🤖 AI Summary
Weakly supervised video temporal grounding faces two major challenges: coarse-grained cross-modal alignment and reliance on complex moment proposals, which lead to inaccurate boundary localization and low efficiency. This work introduces cooperative game theory for the first time to model video frames and query words as game-theoretic agents. By leveraging multi-granularity cross-modal interactions, the method learns their uncertain correspondences and employs a query-guided frame-level scoring mechanism to directly localize target moments, eliminating the need for conventional proposal generation. This approach achieves fine-grained cross-modal alignment, significantly improving both localization accuracy and computational efficiency, and establishes state-of-the-art performance on Charades-STA and ActivityNet Caption benchmarks.
📝 Abstract
This paper addresses the challenging task of weakly-supervised video temporal grounding. Existing approaches are generally based on the moment proposal selection framework that utilizes contrastive learning and reconstruction paradigm for scoring the pre-defined moment proposals. Although they have achieved significant progress, we argue that their current frameworks have overlooked two indispensable issues: 1) Coarse-grained cross-modal learning: previous methods solely capture the global video-level alignment with the query, failing to model the detailed consistency between video frames and query words for accurately grounding the moment boundaries. 2) Complex moment proposals: their performance severely relies on the quality of proposals, which are also time-consuming and complicated for selection.

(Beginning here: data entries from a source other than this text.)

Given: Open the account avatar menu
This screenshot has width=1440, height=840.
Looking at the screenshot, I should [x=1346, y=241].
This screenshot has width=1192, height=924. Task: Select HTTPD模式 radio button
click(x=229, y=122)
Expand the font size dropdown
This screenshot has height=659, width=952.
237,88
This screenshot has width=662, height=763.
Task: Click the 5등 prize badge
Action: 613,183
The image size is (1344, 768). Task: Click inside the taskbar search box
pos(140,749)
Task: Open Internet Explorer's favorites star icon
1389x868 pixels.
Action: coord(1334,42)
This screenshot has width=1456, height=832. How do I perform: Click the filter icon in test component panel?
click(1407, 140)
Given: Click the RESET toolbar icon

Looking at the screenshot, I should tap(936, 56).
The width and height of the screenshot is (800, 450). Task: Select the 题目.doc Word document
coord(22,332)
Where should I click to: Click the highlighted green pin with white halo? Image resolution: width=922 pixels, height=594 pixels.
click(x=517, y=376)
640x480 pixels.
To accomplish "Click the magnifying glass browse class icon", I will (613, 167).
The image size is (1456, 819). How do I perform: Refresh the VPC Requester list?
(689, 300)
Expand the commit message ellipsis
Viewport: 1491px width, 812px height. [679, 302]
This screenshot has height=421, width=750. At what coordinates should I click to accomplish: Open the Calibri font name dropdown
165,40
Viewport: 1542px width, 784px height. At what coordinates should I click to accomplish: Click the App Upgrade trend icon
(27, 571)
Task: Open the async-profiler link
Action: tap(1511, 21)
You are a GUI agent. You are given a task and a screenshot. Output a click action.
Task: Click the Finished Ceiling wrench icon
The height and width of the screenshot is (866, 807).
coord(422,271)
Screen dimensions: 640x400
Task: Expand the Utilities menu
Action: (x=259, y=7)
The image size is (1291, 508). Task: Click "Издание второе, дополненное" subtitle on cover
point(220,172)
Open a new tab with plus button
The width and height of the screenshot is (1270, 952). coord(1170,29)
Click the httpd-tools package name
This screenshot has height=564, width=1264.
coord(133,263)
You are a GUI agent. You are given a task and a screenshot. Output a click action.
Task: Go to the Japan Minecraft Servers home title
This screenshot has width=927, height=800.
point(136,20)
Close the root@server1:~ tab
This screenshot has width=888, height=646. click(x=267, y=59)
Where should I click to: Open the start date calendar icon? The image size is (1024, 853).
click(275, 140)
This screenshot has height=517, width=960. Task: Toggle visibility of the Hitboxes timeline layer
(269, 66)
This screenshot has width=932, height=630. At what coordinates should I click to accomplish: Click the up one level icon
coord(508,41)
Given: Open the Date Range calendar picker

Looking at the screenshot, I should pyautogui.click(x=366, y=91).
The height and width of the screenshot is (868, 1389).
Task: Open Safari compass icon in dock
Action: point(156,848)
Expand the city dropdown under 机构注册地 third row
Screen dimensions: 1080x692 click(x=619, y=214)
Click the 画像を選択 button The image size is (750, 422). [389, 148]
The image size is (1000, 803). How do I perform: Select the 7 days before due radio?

To this end, in this paper, we make the first attempt to tackle this task from a novel game perspective, which effectively learns the uncertain relationship between each vision-language pair with diverse granularity and flexible combination for multi-level cross-modal interaction.Specifically, we creatively model each video frame and query word as game players with multivariate cooperative game theory to learn their contribution to the cross-modal similarity score. By quantifying the trend of frame-word cooperation within a coalition via the game-theoretic interaction, we are able to value all uncertain but possible correspondence between frames and words. Finally, instead of using moment proposals, we utilize the learned query-guided frame-wise scores for better moment localization.Experiments show that our method achieves superior performance on both Charades-STA and ActivityNet Caption datasets.